WHAT TO WORK ON: Read through the entries below and copy each line where "Task" turns up.

--- AVAILABLE DATA Enclosed Below ---

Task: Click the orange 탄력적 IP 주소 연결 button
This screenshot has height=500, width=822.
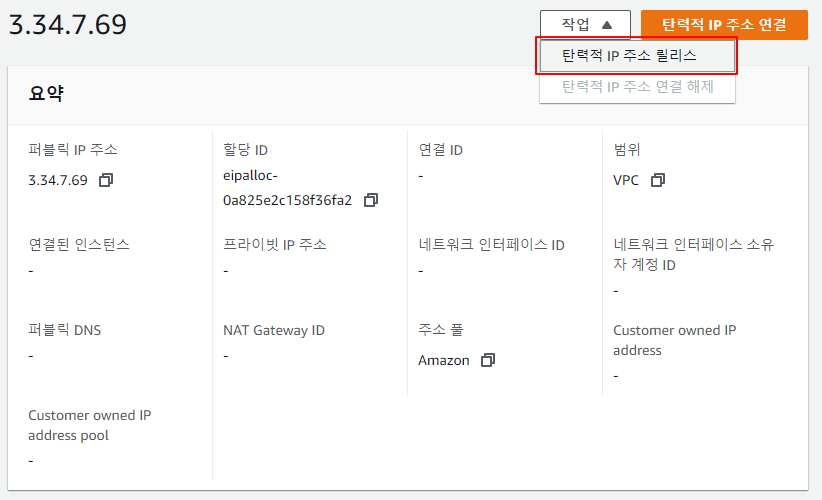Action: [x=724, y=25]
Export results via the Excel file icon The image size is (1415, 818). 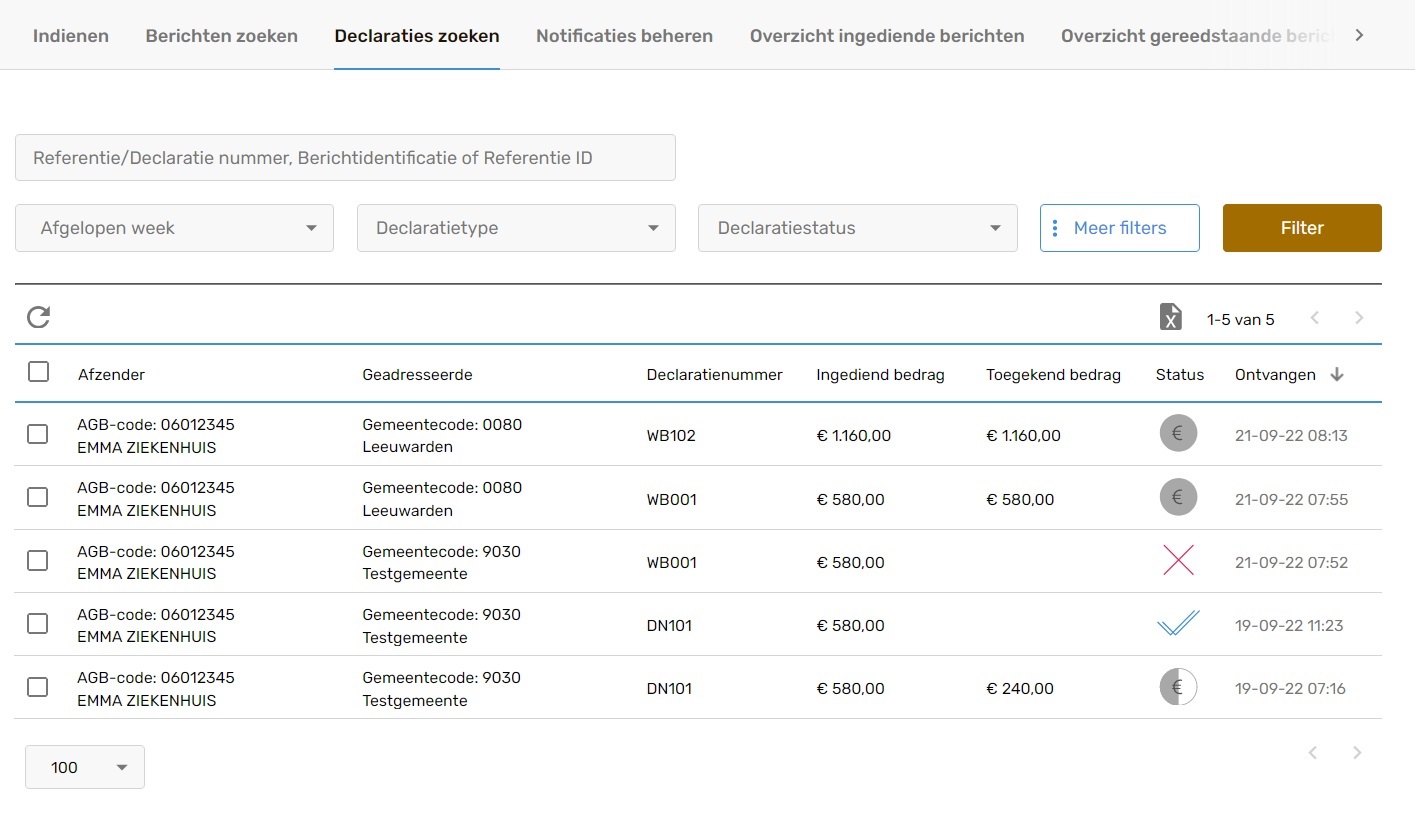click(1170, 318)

--- End of Enclosed AVAILABLE DATA ---
--- AVAILABLE DATA Enclosed Below ---

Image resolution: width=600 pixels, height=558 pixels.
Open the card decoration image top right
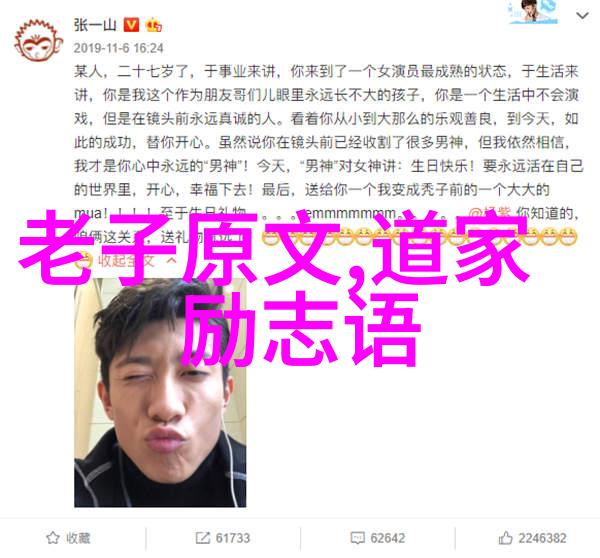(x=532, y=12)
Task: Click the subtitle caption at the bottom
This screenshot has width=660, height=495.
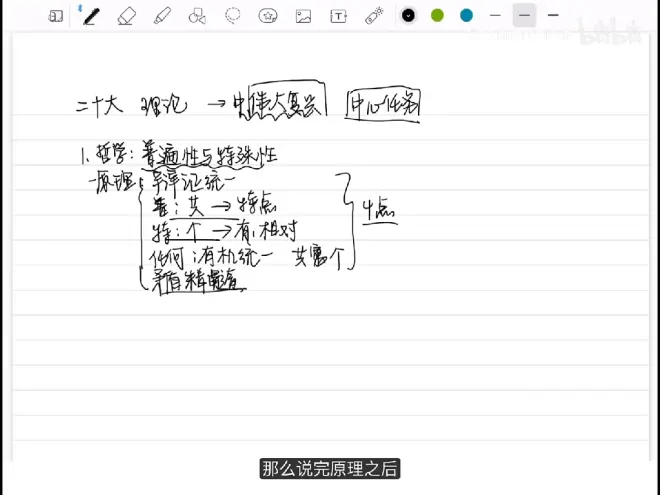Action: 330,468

--- End of Enclosed AVAILABLE DATA ---

WRITTEN ANSWER:
Task: Click the orange 탄력적 IP 주소 연결 button
Task: Click the subtitle caption at the bottom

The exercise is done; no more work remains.